SOURCE EXTRACT
**********

DONATISTS: Heretical followers of Donatus the Great, an African Bishop, who played a prominent part in the Donatist schism (named after another Donatus) of the fourth century, which preceded and paved the way for the heresy of the same name. He succeeded Majorinus in 815 as Bishop of Carthage, and being a man of forceful character gave great impetus to the Donatist movement.
They held that the true Church consisted only of the elect, and declared baptism to be invalid unless conferred by a Donatist.
AUDAEANS: A sect that took its rise and name from Audaeus, a native of Mesopotamia, who was banished to Scythia in 338 and died about 370 in the country of the Goths. He incurred the enmity of the clergy by censuring their luxuries and vices.
The Audaeans held that God has a human form, and taught erroneous opinions concerning the administration of the Sacrament of Penance.
ARIANS: The strongest heretical sect with which the early Church had to contend. Its leader was Arius, an Alexandrian priest, theologian and controversialist. Arius was ordained deacon by Peter, Bishop of Alexandria, but was subsequently excommunicated by him for joining in with the Meletian schism. He later repented and was restored, being advanced to the priesthood and given sole charge of a Church. After some time he was excommunicated again for his heretical views. He was a rigorous ascetic, a persuasive speaker and ardent propagandist. Tall, gloomy, fanatical, with down-cast eyes and tangled hair, he went about singing his doctrines, which he had set to the music of the theaters. Before long they were being sung by priests, boatmen, bakers and all sorts of people. The first ecumenical council, that of Nicea, was convened to condemn the heresy. Arius was banished to Illyria but later succeeded in returning in order to replace Athanasius, his chief opponent, as Bishop of Alexandria, but the popular up-roar did not allow him actually to do so. He died in his errors.

**********

MATERIAL
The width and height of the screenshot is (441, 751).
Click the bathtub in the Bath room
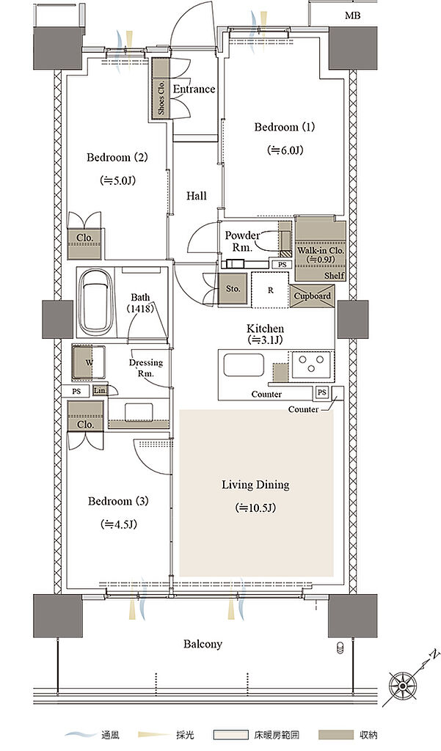pos(95,303)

**********

DIRECTION A
Using the text on early heresies, decide whether each statement agrees with it. Answer yes or no and quote the deciding words. (i) Audaeus came from Mesopotamia. (ii) The Donatists accepted baptism as valid no matter who conferred it. (iii) Arius set his doctrines to theater music.
DIRECTION B
Reproduce word for word the passage of the text on early heresies that opens with the words containing "DONATISTS: Heretical followers" and closes with "luxuries and vices.".
Use only the text on early heresies, not the data, for these tasks.

FINISHED ANSWER A
(i) Yes: "Audaeus, a native of Mesopotamia"
(ii) No: "declared baptism to be invalid unless conferred by a Donatist"
(iii) Yes: "which he had set to the music of the theaters"

FINISHED ANSWER B
DONATISTS: Heretical followers of Donatus the Great, an African Bishop, who played a prominent part in the Donatist schism (named after another Donatus) of the fourth century, which preceded and paved the way for the heresy of the same name. He succeeded Majorinus in 815 as Bishop of Carthage, and being a man of forceful character gave great impetus to the Donatist movement.
They held that the true Church consisted only of the elect, and declared baptism to be invalid unless conferred by a Donatist.
AUDAEANS: A sect that took its rise and name from Audaeus, a native of Mesopotamia, who was banished to Scythia in 338 and died about 370 in the country of the Goths. He incurred the enmity of the clergy by censuring their luxuries and vices.